ACTION DEMANDÉE → Recopiez le passage du texte sur l'Unsa compris entre « Outre cette guérilla » et « semble donc inévitable. », ces deux bornes incluses.

EXTRAIT DU TEXTE →
__________

Pas simple pour le néodélégué Unsa, dont l'adhésion n'est plus confidentielle et qui n'est donc pas considéré comme un salarié protégé. L'argumentaire du syndicat est désormais bien rodé, mais comme « les juges d'instance connaissent mal le sujet, il arrive souvent qu'ils rendent des jugements différents sur des dossiers pourtant similaires », explique Patrice Goardou, juriste à l'Unsa. Il faut parfois tout reprendre de zéro. Une perte de temps, mais aussi d'argent.
Outre cette guérilla juridique, d'autres sujets assombrissent quelque peu le succès de l'Unsa aux prud'homales : le problème d'identité toujours pointé par certains, les carences d'un secrétariat général qualifié parfois de « coquille vide », la persistance du corporatisme. « La chance de l'Unsa, estime Jean-François Amadieu, professeur à Paris I, c'est sa double culture. Comme les grands dossiers sociaux ont tendance à être traités conjointement dans le public et dans le privé, elle a une carte à jouer. » Qu'elle pourrait monnayer en échange de la reconnaissance de sa représentativité dans le privé. L'Unsa en a fait la demande, à la mi-janvier, en déposant Rue de Grenelle un copieux dossier de 13 kilos. La balle est dans le camp du gouvernement, qui ne semble guère pressé d'ouvrir la boîte de Pandore. Un recours en conseil d'État semble donc inévitable.
Si la reconnaissance de sa représentativité semble en bonne voie dans le privé (elle est acquise dans le public où elle fait un score de 12,7 % dans la fonction publique ; 14 % à l'Éducation nationale), l'Unsa sait qu'elle ne doit pas crier trop tôt victoire « Le jour où notre représentativité sera reconnue, nous devrons réfléchir à l'organisation de l'union, qui fonctionne aujourd'hui de manière artisanale », reconnaît Hervé Baro, secrétaire général de l'Unsa Fonctionnaires.
Sur le plan financier, les choses seront cependant plus faciles. L'Unsa bénéficiera de la manne de l'État et ne sera plus obligée de recourir aux emprunts comme elle a dû le faire pour son congrès de janvier 2002, mais aussi pour les prud'homales (1,4 million d'euros), dont une partie lui sera remboursée dans les sections où elle a obtenu plus de 5 % des voix. C'est au niveau de l'organisation que les choses vont prendre une tout autre tournure. Car qui dit reconnaissance dit participation à la gestion des organismes paritaires et aux négociations interprofessionnelles. Ce qui n'est pas considéré comme automatique par certains leaders syndicaux. « Que l'on révise l'arrêté de 1966 ne me pose pas d'énormes problèmes. Mais ce n'est pas pour autant que l'Unsa pourra venir à la table des négociations », estime ainsi Jean-Luc Cazettes, de la CFE-CGC. Certains reprochent en effet à l'Unsa de ne pas être structurée et surtout son absence de culture confédérale, à l'instar de la FEN, avant sa scission. « S'il n'y a pas de ligne de conduite au niveau interprofessionnel, cela pose un problème car la négociation interpro nécessite une unité. Or le corporatisme va à l'inverse de l'intérêt général », explique un dirigeant d'une grande confédération.
Faux, rétorque Jean Grosset, qui revendique l'autonomie des syndicats, mais réaffirme aussi l'existence « d'un cadre commun avec une colonne vertébrale et des choix qui sont pris ». Sceptique, un observateur qui connaît bien la maison prédit : « Ils vont être débordés par leur succès. » Et de s'interroger : « Même représentative, que va bien pouvoir apporter de plus l'Unsa que les autres syndicats à ses adhérents ? » Réponse peut-être bientôt.

__________

ENREGISTREMENTS FOURNIS →
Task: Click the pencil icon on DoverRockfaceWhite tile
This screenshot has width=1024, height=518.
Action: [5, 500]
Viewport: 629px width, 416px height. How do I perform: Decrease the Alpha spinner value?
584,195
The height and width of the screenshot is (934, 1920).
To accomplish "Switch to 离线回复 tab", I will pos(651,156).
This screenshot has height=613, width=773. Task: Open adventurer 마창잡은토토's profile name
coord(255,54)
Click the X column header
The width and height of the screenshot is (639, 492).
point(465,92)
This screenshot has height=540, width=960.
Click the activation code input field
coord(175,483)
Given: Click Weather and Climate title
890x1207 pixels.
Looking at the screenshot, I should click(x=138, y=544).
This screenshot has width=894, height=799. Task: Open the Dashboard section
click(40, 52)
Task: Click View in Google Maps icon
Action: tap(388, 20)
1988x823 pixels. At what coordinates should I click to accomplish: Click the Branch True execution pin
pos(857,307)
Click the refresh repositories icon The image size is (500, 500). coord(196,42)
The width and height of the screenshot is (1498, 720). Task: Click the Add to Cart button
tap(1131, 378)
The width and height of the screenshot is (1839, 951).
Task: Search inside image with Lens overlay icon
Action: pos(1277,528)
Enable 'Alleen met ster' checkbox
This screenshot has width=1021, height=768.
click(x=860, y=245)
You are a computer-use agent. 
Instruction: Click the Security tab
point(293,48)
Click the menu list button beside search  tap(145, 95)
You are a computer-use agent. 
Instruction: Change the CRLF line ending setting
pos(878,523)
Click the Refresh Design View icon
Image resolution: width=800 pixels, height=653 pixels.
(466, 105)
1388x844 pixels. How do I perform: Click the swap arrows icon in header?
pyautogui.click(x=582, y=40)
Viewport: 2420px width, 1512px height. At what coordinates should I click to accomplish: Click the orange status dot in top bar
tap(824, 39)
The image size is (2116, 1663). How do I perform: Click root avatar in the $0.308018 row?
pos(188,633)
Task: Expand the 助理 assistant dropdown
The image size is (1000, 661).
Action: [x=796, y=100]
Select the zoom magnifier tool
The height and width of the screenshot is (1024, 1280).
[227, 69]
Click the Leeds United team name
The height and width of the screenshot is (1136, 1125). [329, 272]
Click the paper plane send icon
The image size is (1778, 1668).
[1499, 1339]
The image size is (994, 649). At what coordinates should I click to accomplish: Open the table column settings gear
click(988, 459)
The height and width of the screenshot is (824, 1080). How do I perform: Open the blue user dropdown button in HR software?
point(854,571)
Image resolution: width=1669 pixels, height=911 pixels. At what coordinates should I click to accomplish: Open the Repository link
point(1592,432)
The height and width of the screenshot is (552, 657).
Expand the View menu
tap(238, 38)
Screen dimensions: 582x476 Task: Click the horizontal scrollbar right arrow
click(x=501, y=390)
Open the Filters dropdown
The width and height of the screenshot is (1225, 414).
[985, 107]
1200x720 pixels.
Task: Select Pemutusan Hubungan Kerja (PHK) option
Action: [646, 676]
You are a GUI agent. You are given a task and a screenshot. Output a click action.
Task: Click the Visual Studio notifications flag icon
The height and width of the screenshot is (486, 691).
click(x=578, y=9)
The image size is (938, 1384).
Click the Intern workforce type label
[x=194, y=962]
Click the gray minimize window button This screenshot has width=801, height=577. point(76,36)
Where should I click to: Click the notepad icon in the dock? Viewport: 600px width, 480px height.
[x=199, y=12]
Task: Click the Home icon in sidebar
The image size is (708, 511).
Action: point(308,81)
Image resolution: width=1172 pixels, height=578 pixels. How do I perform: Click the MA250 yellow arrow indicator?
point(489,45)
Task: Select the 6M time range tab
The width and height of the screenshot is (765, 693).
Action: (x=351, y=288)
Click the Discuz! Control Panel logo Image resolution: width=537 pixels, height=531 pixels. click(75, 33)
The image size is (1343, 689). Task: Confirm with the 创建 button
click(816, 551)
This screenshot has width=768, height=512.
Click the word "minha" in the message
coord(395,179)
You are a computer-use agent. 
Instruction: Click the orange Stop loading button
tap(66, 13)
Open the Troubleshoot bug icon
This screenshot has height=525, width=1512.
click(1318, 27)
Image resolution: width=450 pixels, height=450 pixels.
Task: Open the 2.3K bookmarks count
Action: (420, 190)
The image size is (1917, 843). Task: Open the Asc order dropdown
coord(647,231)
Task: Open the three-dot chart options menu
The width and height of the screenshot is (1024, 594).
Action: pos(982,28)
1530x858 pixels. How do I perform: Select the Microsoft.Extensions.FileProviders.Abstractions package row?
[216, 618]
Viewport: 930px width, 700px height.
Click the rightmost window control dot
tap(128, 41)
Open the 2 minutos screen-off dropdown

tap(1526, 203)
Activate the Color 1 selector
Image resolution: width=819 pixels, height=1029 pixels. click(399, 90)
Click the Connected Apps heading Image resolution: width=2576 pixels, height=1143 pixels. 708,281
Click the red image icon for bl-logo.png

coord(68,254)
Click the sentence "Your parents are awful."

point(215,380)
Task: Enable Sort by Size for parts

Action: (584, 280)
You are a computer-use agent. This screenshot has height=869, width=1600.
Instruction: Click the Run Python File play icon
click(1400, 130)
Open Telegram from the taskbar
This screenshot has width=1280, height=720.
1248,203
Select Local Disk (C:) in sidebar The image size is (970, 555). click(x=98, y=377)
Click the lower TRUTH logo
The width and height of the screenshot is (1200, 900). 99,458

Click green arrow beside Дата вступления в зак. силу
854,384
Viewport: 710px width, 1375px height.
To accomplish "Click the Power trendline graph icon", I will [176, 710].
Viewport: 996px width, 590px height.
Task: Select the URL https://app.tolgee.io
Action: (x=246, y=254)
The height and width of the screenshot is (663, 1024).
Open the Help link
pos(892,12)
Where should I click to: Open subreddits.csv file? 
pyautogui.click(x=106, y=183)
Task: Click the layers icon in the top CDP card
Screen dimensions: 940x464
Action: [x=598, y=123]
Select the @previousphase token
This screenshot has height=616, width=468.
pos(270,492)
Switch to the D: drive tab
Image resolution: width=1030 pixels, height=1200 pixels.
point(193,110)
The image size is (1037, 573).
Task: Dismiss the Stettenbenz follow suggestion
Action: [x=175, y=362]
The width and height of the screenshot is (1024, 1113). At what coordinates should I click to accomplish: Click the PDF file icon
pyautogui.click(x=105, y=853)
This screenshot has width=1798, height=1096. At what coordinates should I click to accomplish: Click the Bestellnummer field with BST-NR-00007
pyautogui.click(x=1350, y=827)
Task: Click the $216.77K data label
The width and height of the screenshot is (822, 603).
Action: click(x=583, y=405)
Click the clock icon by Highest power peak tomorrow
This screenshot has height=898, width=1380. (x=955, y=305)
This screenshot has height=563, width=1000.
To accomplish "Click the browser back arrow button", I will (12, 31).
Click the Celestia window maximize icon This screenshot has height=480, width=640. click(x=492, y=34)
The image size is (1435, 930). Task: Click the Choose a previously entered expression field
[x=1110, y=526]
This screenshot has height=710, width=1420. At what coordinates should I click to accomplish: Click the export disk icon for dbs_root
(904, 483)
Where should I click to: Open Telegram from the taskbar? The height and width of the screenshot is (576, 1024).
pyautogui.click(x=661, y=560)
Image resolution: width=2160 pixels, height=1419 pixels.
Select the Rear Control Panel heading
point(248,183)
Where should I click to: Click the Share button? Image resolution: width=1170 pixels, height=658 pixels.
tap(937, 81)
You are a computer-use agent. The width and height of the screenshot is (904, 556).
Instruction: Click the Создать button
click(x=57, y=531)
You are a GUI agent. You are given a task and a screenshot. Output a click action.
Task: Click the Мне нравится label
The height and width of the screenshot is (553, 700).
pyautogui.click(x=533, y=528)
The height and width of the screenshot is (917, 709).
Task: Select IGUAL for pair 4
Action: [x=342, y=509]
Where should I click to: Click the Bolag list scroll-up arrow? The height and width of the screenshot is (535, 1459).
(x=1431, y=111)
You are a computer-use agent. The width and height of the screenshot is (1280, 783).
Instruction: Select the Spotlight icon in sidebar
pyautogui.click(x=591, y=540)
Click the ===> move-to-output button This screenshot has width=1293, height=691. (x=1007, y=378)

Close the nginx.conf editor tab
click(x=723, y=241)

__________

RÉSULTAT DE L'EXERCICE →
Outre cette guérilla juridique, d'autres sujets assombrissent quelque peu le succès de l'Unsa aux prud'homales : le problème d'identité toujours pointé par certains, les carences d'un secrétariat général qualifié parfois de « coquille vide », la persistance du corporatisme. « La chance de l'Unsa, estime Jean-François Amadieu, professeur à Paris I, c'est sa double culture. Comme les grands dossiers sociaux ont tendance à être traités conjointement dans le public et dans le privé, elle a une carte à jouer. » Qu'elle pourrait monnayer en échange de la reconnaissance de sa représentativité dans le privé. L'Unsa en a fait la demande, à la mi-janvier, en déposant Rue de Grenelle un copieux dossier de 13 kilos. La balle est dans le camp du gouvernement, qui ne semble guère pressé d'ouvrir la boîte de Pandore. Un recours en conseil d'État semble donc inévitable.